Chapter 23. Parser Generator

Build a parser driven by a grammar file as a DSL.

image

A grammar file is a natural way of describing the syntactic structure of a DSL. Once you have a grammar, it’s tedious work to turn it into a handwritten parser, and tedious work should be done by a computer.

A Parser Generator uses this grammar file to generate a parser. The parser can be updated merely by updating the grammar and regenerating. The generated parser can use efficient techniques that would be hard to build and maintain by hand.

23.1 How It Works

Building your own Parser Generator is no simple task, and anyone who is capable of doing such a thing is unlikely to learn anything from this book. So, here I’ll only talk about using a Parser Generator. Fortunately, Parser Generators are common tools, with some useful forms available in most programming platforms, often as open source.

The usual way to work with a Parser Generator is to write a grammar file. This file will use a particular form of BNF used by that Parser Generator. Don’t expect any standardization here; if you change your Parser Generator, you will have to write a new grammar. For output production, most Parser Generators allow you use Foreign Code to embed code actions.

Once you have a grammar, the usual route is to use the Parser Generator to generate a parser. Most Parser Generators use code generation, which may allow you to generate a parser in different host languages. There’s no reason, of course, why a Parser Generator shouldn’t be able to read a grammar file at runtime and interpret it, perhaps by building a Parser Combinator. Parser Generators use code generation due to a mix of tradition and performance considerations—particularly since they are usually aimed at general-purpose languages.

Mostly, you treat the generated code as a black box and don’t delve into it. It is, however, occasionally useful to follow what the parser is doing—particularly if you are trying to debug your grammar. In this case, there is an advantage in the Parser Generator using an algorithm that’s easier to follow, such as generating a Recursive Descent Parser.

I’ve illustrated many of the patterns in this book using the ANTLR Parser Generator. ANTLR is my usual recommendation for people getting into Parser Generators since it is an easily available, mature tool with good documentation. There’s also a nice IDE-style tool (ANTLRWorks) that provides some very handy UI affordances for developing grammars.

23.1.1 Embedding Actions

Syntactic analysis produces a parse tree; to do something with that tree, we need to embed further code. We place the code in the grammar using Foreign Code. Where we place it in the grammar indicates when the code is executed. Embedded code is placed in rule expressions to be executed as a consequence of the recognition of that rule.

Lets take an example of registering events when we see event declarations.

image

This would tell us to invoke the registerEvent method just after the parser has recognized the second identifier in an eventDec. In order to pass data from the parse tree into registerEvent, we need some way to refer to the tokens mentioned in the rule. In this case I’m using $1, $2 to indicate the identifiers by position—which is the style of the Yacc Parser Generator.

The actions are usually woven into the generated parser while it is being generated.
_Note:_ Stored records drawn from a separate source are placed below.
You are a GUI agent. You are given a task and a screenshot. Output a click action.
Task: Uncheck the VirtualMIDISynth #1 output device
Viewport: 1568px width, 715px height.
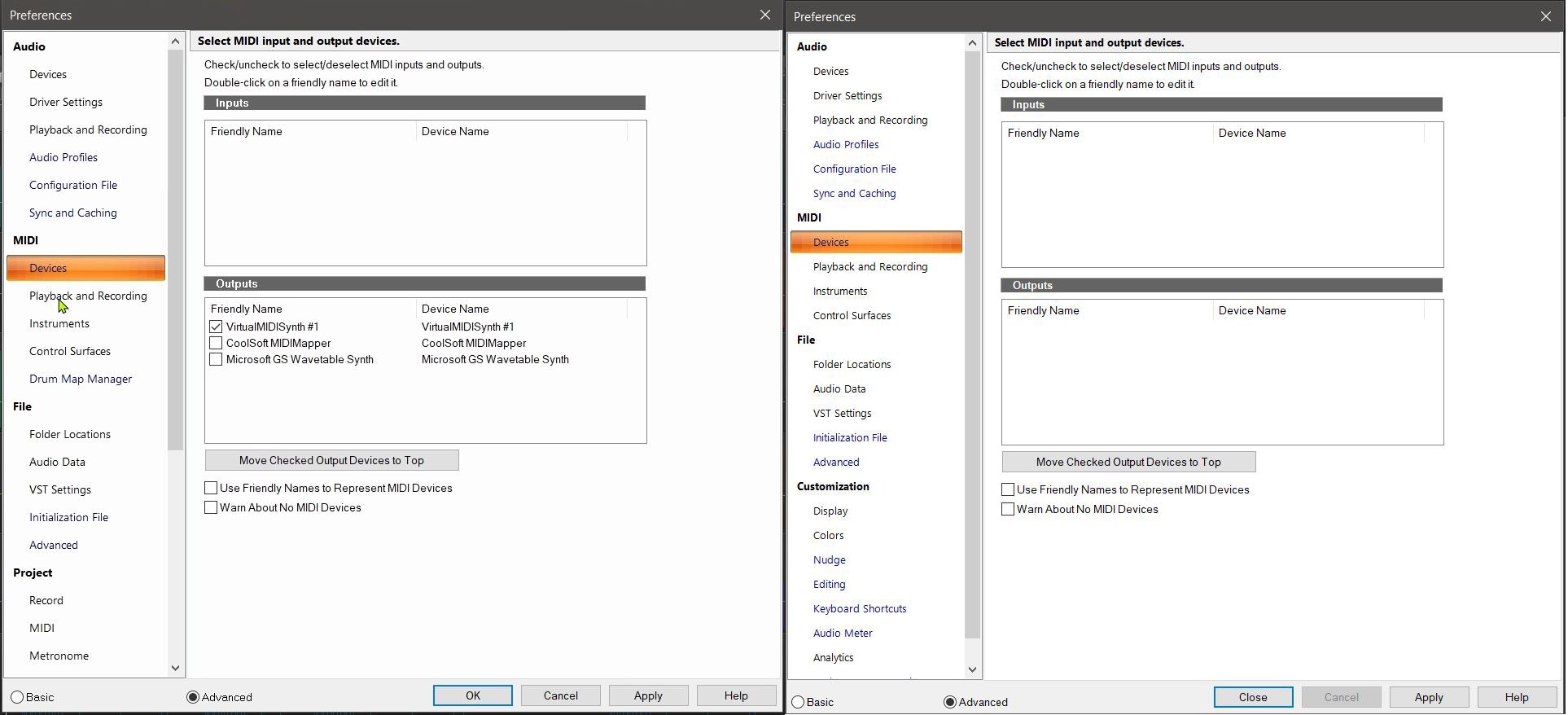216,327
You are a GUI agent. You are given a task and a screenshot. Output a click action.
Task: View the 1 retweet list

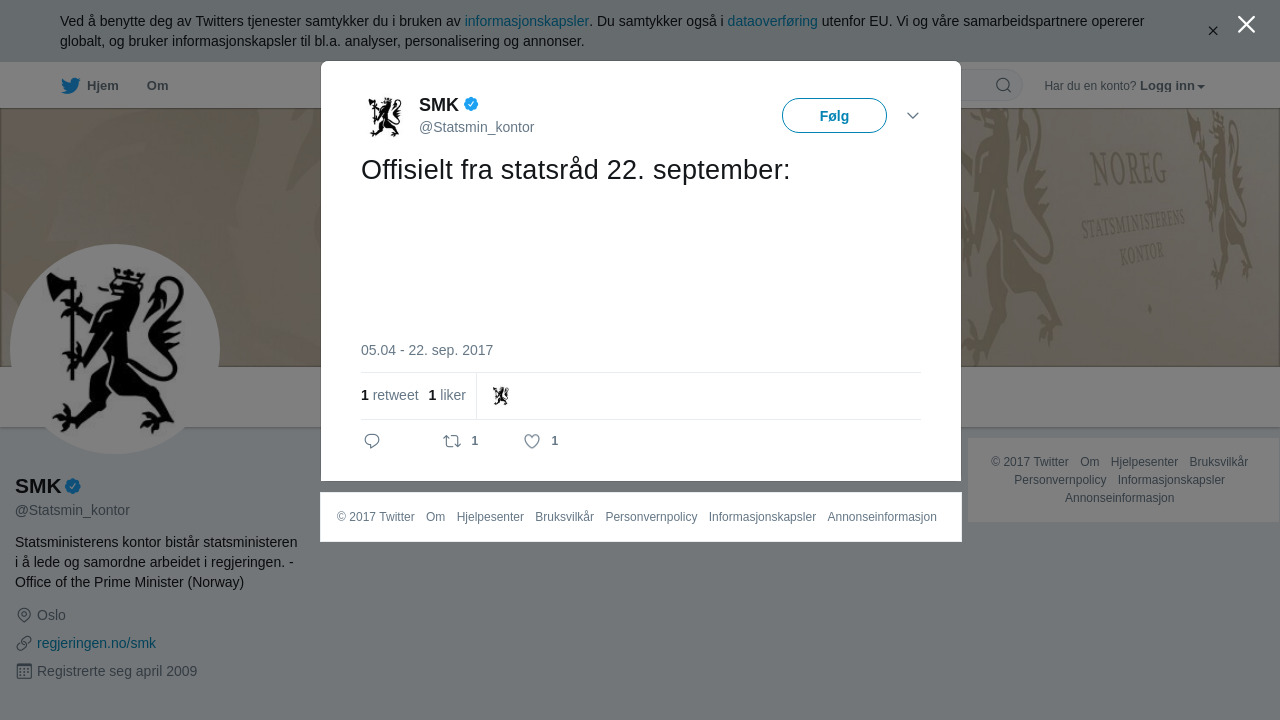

As a result, the embedded code is usually in the same language as the generated parser.

Different Parser Generator tools have different facilities for embedding code and linking the actions to the rules. While I don’t want to go through all the different features that the many tools have, I think it’s worth highlighting a couple. I’ve already talked about linking the embedded code to identifiers. Since the nature of a parser is to create a parse tree, it’s often useful to move data around this tree. A common and useful facility is thus to allow a subrule to return data to its parent. To illustrate, consider the following grammar using the ANTLR Parser Generator:

image

Here the eventDec rule is set to return a value which the higher-level rule can access and use. (With ANTLR, the actions refer to grammar elements by name, which is usually better than by position.) The ability to return values from rules can make it much easier to write parsers—in particular, it can remove a lot of Context Variables. Some Parser Generators, including ANTLR, also have the ability to push data down as arguments to subrules—which allows a lot of flexibility in providing context to subrules.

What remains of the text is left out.